Supporting our youth, protecting our future


Marcus Geiger - Guest Columnist



Social Security serves a person for life — from birth, to death, and even beyond, by helping to care for surviving dependents.

When a parent becomes disabled or dies, Social Security benefits help to stabilize the family’s financial future in an otherwise turbulent time. And we pay benefits to adults and children.

In July, the world celebrates World Youth Day. Social Security is no stranger to helping children in need. Every year, about 4.4 million children receive monthly benefits because one or both of their parents are disabled, retired, or deceased. Those benefits help with their day-to-day needs.

In addition, Social Security provides vital income for disabled children, including people disabled since childhood, through our Social Security Disability Insurance (SSDI) program and our Supplemental Security Income (SSI) program. To qualify for children’s benefits under the SSDI program, the applicant must be the child of a parent entitled to benefits and meet Social Security’s strict definition of disability. He or she must have a physical or mental condition, or a combination of disabling conditions, that seriously limits his or her daily activities and is expected to last for at least 12 months or result in death.
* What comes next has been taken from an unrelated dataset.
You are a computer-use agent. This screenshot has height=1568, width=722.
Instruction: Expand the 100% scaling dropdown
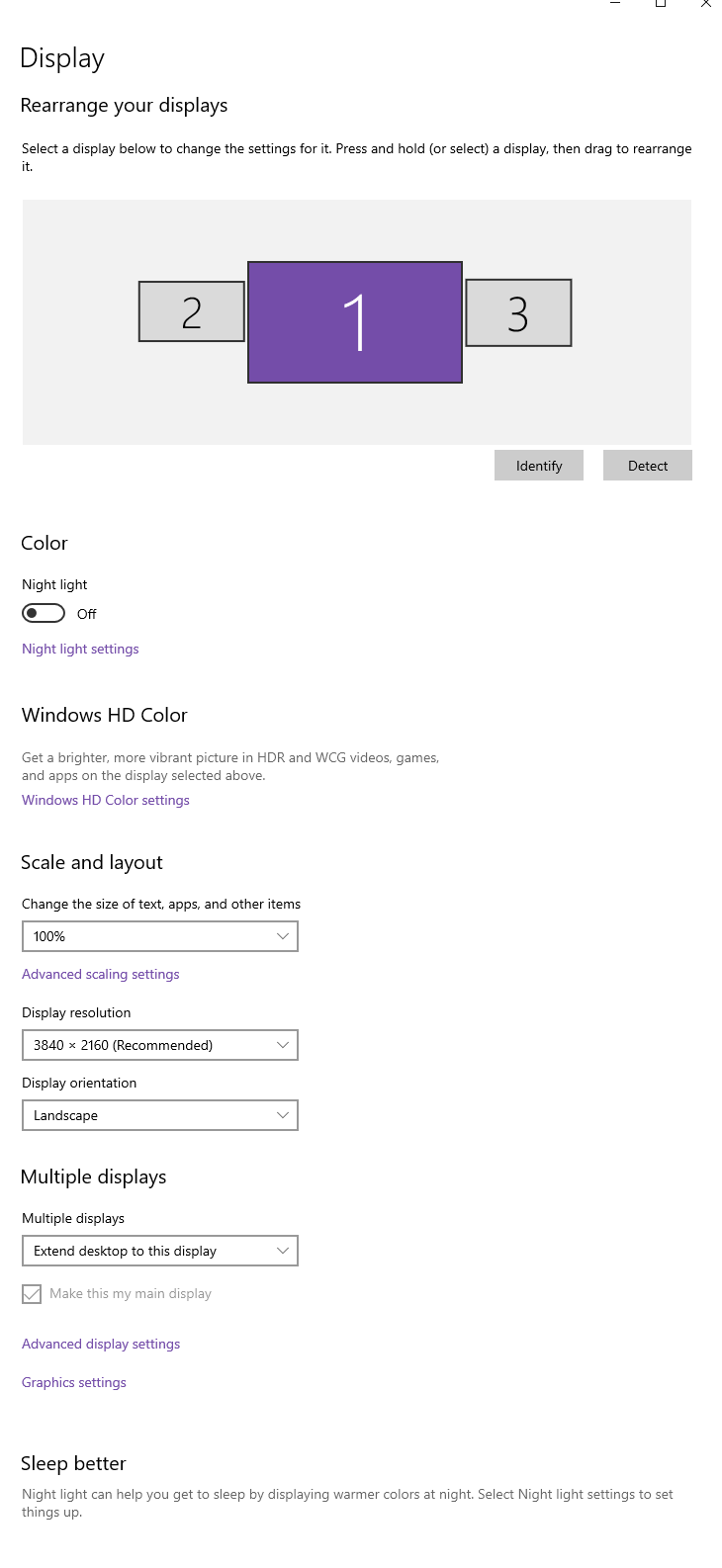click(160, 936)
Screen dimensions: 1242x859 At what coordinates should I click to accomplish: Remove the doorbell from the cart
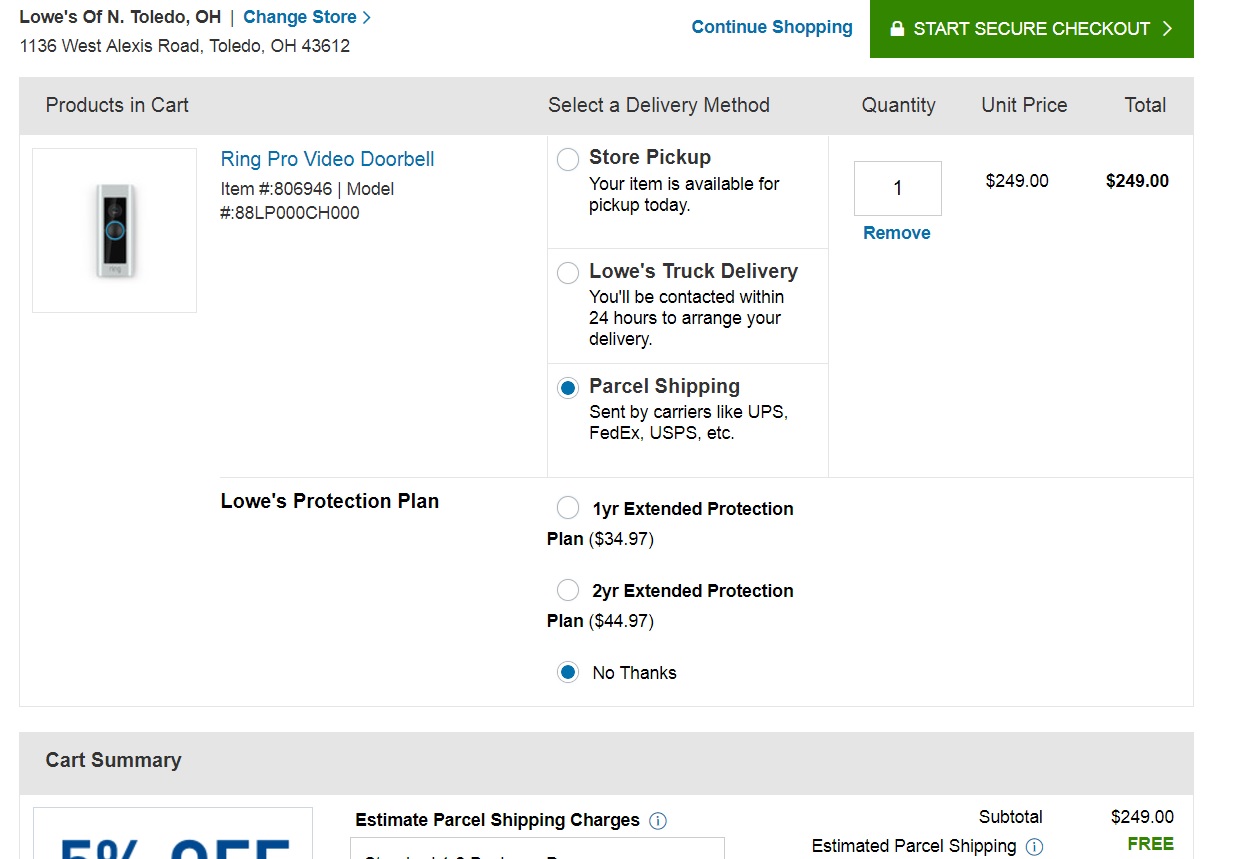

The SSI program provides payments to blind or disabled children who live in households with low income and limited resources if they meet our strict definition of disability. You can find more information on eligibility requirements by visiting our website at www.socialsecurity.gov.

This year marks the 25th anniversary of the Americans with Disabilities Act (ADA) of 1990. The ADA ensures equal opportunity for and equal treatment of people with disabilities at school, in work places, in commercial facilities, and through the services available from state and local government agencies. The ADA requires that government agencies communicate with Americans who have disabilities in the way that fits their needs. This legislation shows our nation’s commitment to all people, despite their physical and mental disabilities.

Since the ADA’s inception, Social Security has been and continues to be at the forefront, providing accommodations for disabled beneficiaries and employees. It’s a natural part of who we are as an agency.

If you think your child may qualify for children’s benefits, you can apply by calling Social Security toll-free at 1-800-772-1213 (TTY 1-800-325-0778) or by visiting your local Social Security office. You can also read our publication, Benefits for Children, at www.socialsecurity.gov/pubs.

Marcus Geiger is Social Security district manager in Gallipolis.